Starting at the line that contains "Image resolution: width=1557" and ending at the last line of the listing below, output every line as one string in a JSON list, skipping blank lines and leaving out the pictures.
* Begin DATA TO PROCESS *
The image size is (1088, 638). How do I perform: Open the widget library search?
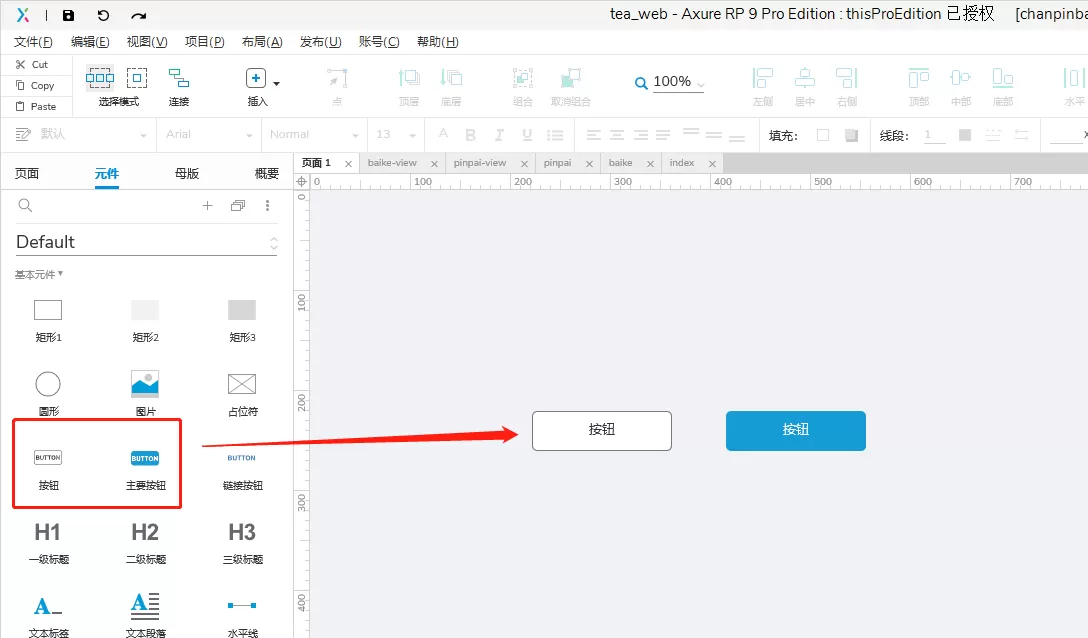(25, 205)
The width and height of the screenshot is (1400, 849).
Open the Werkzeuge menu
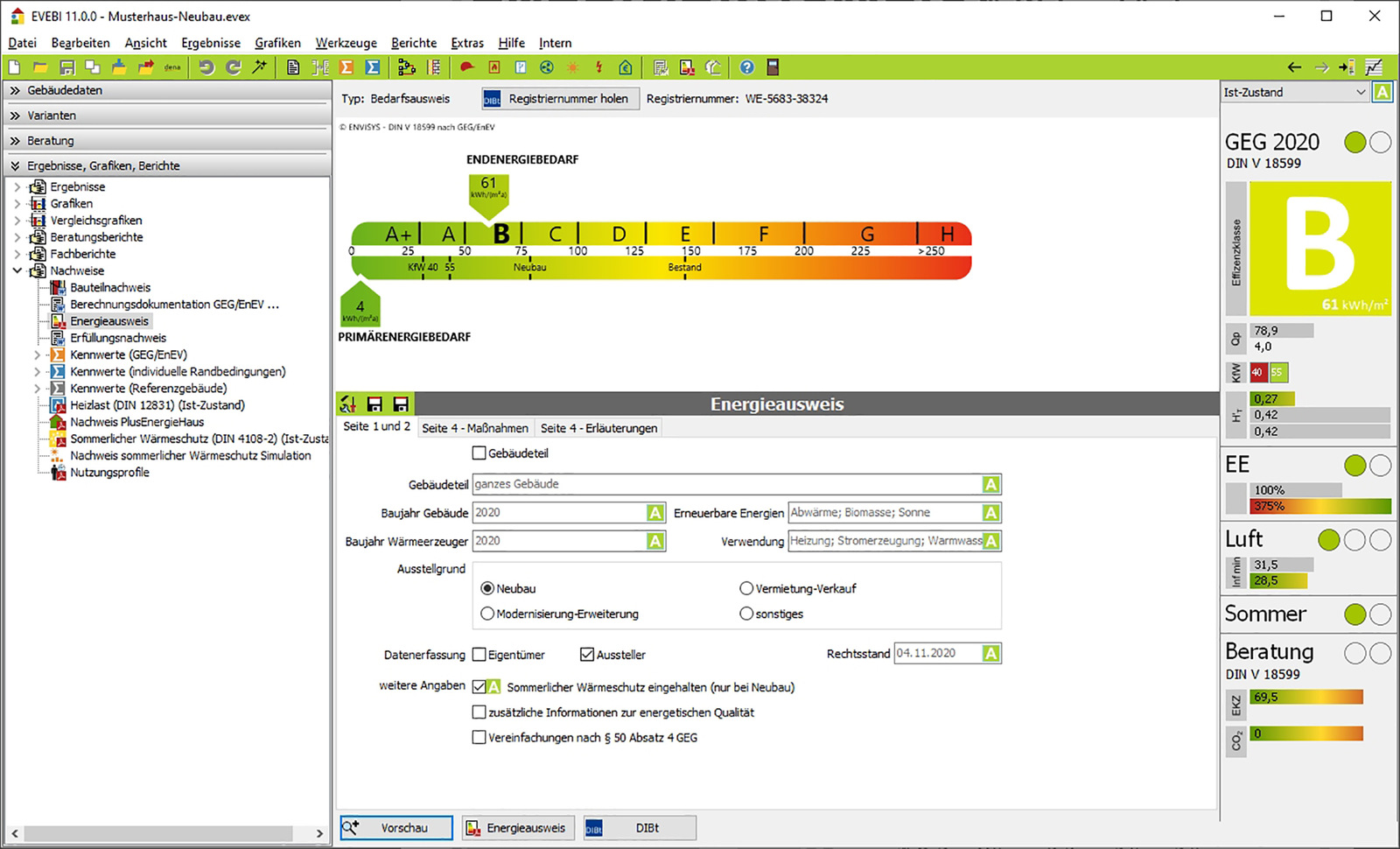click(346, 43)
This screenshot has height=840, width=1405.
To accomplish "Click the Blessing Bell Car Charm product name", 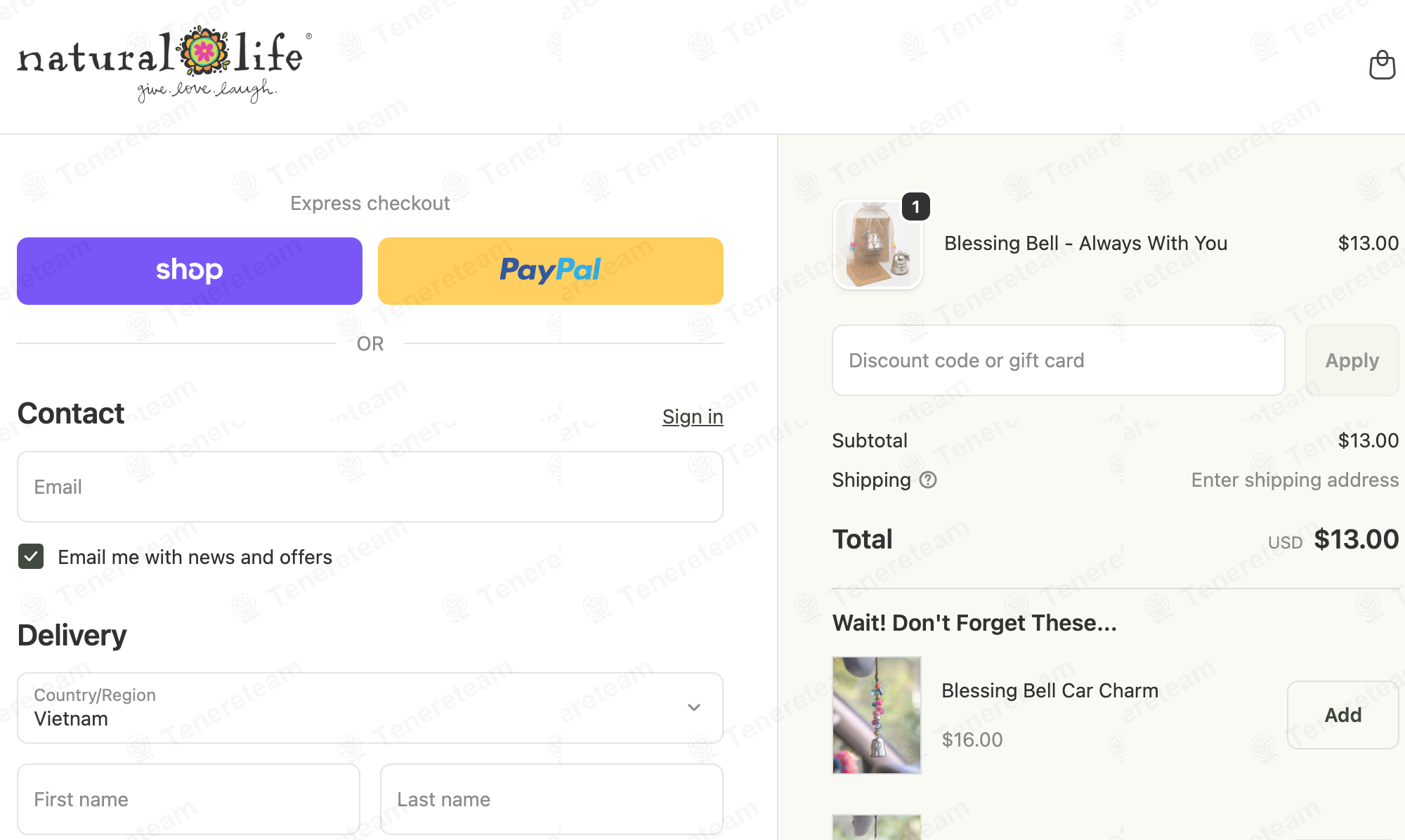I will [x=1050, y=690].
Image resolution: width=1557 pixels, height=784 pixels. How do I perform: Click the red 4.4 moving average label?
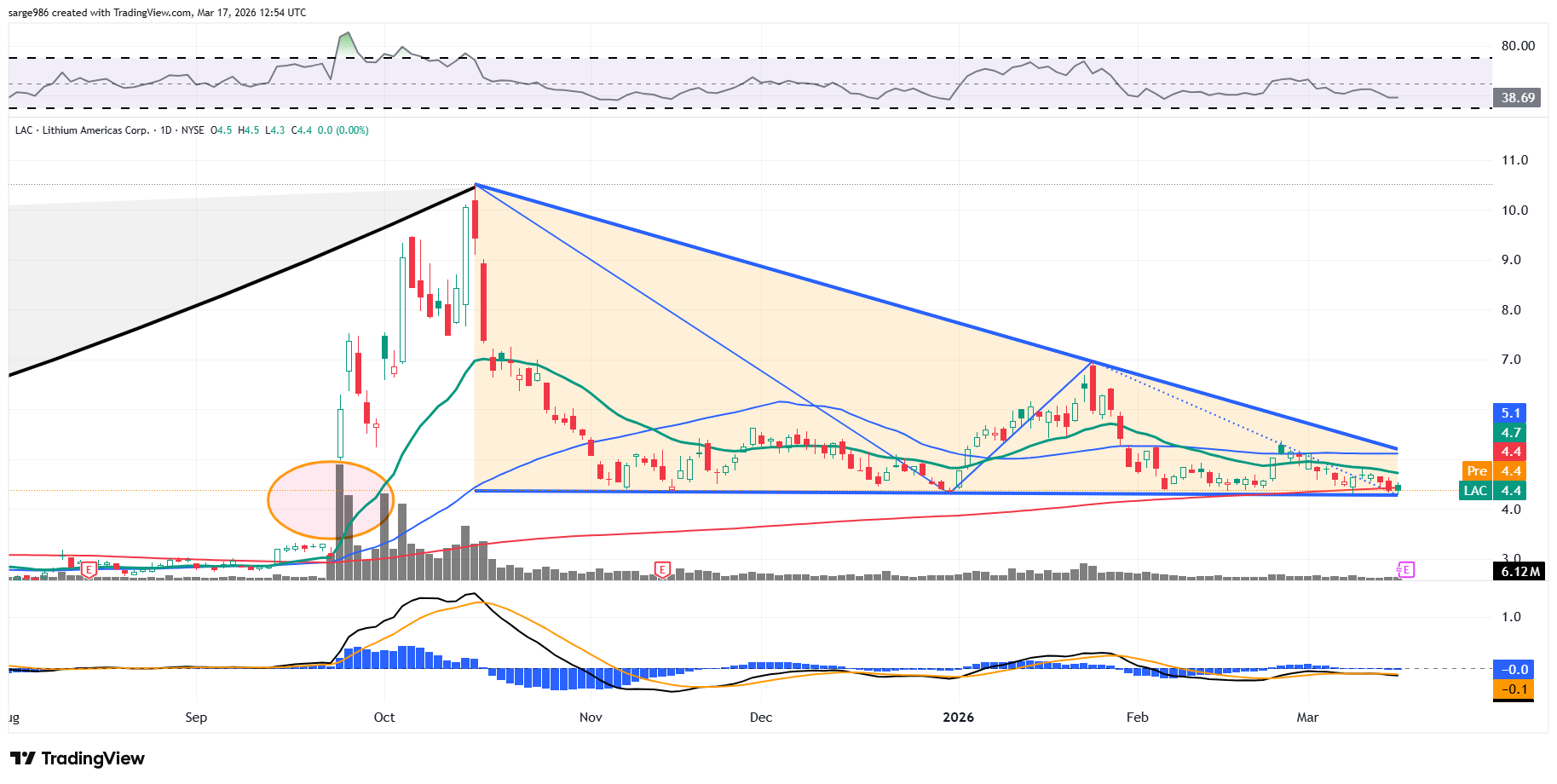tap(1510, 452)
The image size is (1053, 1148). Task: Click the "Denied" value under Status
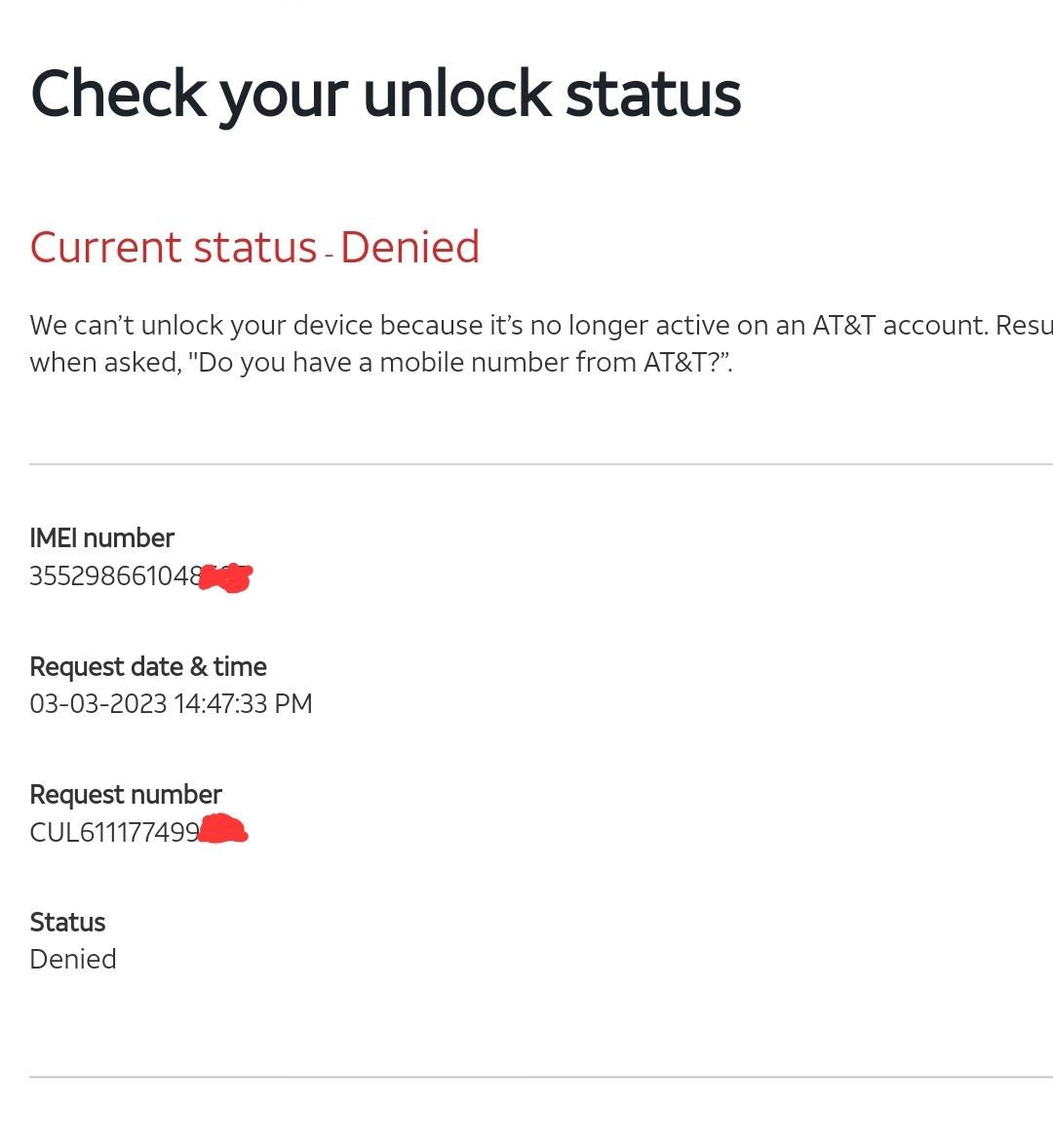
* End DATA TO PROCESS *
_REPLY TO THE TASK_:
[
  "Image resolution: width=1557 pixels, height=784 pixels. How do I perform: Click the red 4.4 moving average label?",
  "tap(1510, 452)",
  "The image size is (1053, 1148). Task: Click the \"Denied\" value under Status"
]